|Source: Dylan Guest Art|
I've been thinking hard, in some deep places, in my background processes. There are hard times ahead. The world is about to fall apart. I am about to permanently change the lives of everyone in my family.
I will lose a lot in the processes. I hope to rediscover lost parts of myself, and build new ones of only happy and strong parts, that will make a framework for the rest of my life and every relationship I'll have from now on.
I am scared. Shitless.
The only greater fear I have is that of nothing changing, of staying trapped in this unhappy place, which is not awful, and has become comfortable. But is not happy.
So I know I must get myself out. And despite the overwhelming fear of this, I know it's only temporary. Or I am beginning to know. I can feel the solidity and purity of that kernel of a new beginning. And what sweetens it is love.
Love. From friends, for and from the children, and of myself. Love to be felt and shared in days and nights yet to come that I can't even imagine except in after-school-special caricatures of what a real life of contentment and fulfillment and building something together with people might be.

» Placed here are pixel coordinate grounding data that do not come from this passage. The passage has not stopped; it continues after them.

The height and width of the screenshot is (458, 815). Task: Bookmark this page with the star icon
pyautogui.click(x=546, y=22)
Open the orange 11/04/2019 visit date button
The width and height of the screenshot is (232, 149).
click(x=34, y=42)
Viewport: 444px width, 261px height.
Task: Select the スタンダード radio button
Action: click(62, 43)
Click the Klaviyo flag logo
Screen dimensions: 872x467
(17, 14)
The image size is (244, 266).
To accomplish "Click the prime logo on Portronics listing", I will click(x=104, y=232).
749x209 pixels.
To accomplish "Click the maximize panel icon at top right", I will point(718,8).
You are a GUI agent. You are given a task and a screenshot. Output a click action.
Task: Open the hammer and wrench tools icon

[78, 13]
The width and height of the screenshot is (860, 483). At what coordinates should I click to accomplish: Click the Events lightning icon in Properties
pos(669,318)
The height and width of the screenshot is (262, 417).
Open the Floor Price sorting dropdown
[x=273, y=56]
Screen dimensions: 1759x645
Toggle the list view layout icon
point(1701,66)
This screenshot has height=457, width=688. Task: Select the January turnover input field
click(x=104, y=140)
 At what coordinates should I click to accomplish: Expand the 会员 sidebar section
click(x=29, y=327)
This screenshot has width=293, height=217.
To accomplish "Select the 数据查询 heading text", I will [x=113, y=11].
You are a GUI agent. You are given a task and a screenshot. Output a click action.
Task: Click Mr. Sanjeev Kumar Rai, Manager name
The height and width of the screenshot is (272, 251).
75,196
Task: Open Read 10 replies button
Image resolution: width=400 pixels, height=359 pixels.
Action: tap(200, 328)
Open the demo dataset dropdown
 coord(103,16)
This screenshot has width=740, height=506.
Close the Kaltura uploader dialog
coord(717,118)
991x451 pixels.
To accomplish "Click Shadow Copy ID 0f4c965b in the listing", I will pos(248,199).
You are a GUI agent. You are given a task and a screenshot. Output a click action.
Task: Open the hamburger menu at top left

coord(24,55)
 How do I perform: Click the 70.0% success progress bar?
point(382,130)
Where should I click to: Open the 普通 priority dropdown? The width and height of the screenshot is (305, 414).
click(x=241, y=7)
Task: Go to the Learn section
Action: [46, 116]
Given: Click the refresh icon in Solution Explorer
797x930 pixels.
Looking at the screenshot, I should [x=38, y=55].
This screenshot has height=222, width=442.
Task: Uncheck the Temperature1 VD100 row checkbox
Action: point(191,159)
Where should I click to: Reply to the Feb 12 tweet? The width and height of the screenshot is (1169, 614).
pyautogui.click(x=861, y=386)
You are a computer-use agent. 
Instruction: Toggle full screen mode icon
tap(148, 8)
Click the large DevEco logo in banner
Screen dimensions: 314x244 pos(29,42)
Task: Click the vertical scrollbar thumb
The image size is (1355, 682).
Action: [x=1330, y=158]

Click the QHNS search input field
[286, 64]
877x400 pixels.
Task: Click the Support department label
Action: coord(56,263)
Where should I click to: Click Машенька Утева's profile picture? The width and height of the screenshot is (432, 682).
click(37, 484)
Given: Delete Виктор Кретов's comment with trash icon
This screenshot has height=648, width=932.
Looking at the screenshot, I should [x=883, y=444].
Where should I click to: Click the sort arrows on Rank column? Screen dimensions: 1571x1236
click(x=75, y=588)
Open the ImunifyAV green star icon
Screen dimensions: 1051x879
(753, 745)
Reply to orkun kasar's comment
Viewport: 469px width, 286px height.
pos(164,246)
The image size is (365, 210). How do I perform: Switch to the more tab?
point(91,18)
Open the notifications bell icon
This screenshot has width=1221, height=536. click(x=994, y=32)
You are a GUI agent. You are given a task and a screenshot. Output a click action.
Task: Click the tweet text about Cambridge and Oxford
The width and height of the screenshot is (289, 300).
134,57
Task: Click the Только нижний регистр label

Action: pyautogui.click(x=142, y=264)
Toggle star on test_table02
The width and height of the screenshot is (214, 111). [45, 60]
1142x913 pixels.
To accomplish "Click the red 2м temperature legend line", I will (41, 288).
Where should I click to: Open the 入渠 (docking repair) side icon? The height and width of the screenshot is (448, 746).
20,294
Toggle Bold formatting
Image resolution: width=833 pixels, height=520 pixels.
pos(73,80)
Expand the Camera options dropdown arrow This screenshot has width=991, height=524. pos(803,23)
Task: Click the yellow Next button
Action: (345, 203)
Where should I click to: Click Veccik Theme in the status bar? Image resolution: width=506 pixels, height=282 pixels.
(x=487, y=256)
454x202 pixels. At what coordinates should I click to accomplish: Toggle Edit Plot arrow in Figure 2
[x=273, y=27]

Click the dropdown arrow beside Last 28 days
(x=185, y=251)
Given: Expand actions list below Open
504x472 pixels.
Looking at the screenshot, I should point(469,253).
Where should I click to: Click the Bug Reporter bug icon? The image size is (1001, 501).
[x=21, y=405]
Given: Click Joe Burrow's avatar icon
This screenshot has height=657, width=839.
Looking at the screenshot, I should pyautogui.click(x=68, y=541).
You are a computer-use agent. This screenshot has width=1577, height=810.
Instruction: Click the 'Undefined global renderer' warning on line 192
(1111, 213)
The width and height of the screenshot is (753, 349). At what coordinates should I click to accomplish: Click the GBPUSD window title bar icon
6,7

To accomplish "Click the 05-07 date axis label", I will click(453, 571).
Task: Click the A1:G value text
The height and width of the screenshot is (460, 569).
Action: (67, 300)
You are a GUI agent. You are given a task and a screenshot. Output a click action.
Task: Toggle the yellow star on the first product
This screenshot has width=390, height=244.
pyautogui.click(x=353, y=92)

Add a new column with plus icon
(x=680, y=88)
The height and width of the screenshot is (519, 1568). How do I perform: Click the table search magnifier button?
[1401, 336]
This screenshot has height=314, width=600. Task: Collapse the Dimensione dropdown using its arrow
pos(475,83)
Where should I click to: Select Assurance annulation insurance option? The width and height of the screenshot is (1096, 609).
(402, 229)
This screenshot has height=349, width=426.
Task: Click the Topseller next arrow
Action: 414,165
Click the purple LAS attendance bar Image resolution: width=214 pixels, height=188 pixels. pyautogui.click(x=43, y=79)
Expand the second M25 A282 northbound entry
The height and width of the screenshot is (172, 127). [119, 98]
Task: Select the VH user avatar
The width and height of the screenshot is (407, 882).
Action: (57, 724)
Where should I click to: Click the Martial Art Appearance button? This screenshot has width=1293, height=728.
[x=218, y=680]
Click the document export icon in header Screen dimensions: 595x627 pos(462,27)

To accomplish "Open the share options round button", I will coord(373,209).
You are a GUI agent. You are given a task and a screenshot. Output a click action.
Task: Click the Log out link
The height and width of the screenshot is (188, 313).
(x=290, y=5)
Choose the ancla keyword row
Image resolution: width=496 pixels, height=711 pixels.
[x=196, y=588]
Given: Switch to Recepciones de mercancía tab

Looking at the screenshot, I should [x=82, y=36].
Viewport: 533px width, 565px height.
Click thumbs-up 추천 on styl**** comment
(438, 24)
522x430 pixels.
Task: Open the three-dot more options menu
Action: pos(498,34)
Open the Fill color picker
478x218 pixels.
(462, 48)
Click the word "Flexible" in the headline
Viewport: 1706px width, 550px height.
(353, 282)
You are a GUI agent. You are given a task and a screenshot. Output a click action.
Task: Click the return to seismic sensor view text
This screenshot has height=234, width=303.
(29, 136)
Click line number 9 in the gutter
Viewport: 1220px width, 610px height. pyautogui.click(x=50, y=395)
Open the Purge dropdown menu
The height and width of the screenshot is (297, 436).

I feel this undeniably beneath the despair: quiet, still, and patient beneath a hulking grotesque inflated mass, mostly transparent but still huge and formidable and terrifying. That mass is called Fear.
Fear must be dealt with.
I don't know how to do this. I will fall apart. I know I'll misstep and have to retrace my path, berating myself over lost time and wasted effort. I will screw this up over and over again before getting it right.
So be it. This is the process of emerging. This is how I love myself and, ultimately, my family, including my wife: by becoming the very best human being I can be, the man I was born to become. There may be dark days but I will find the light.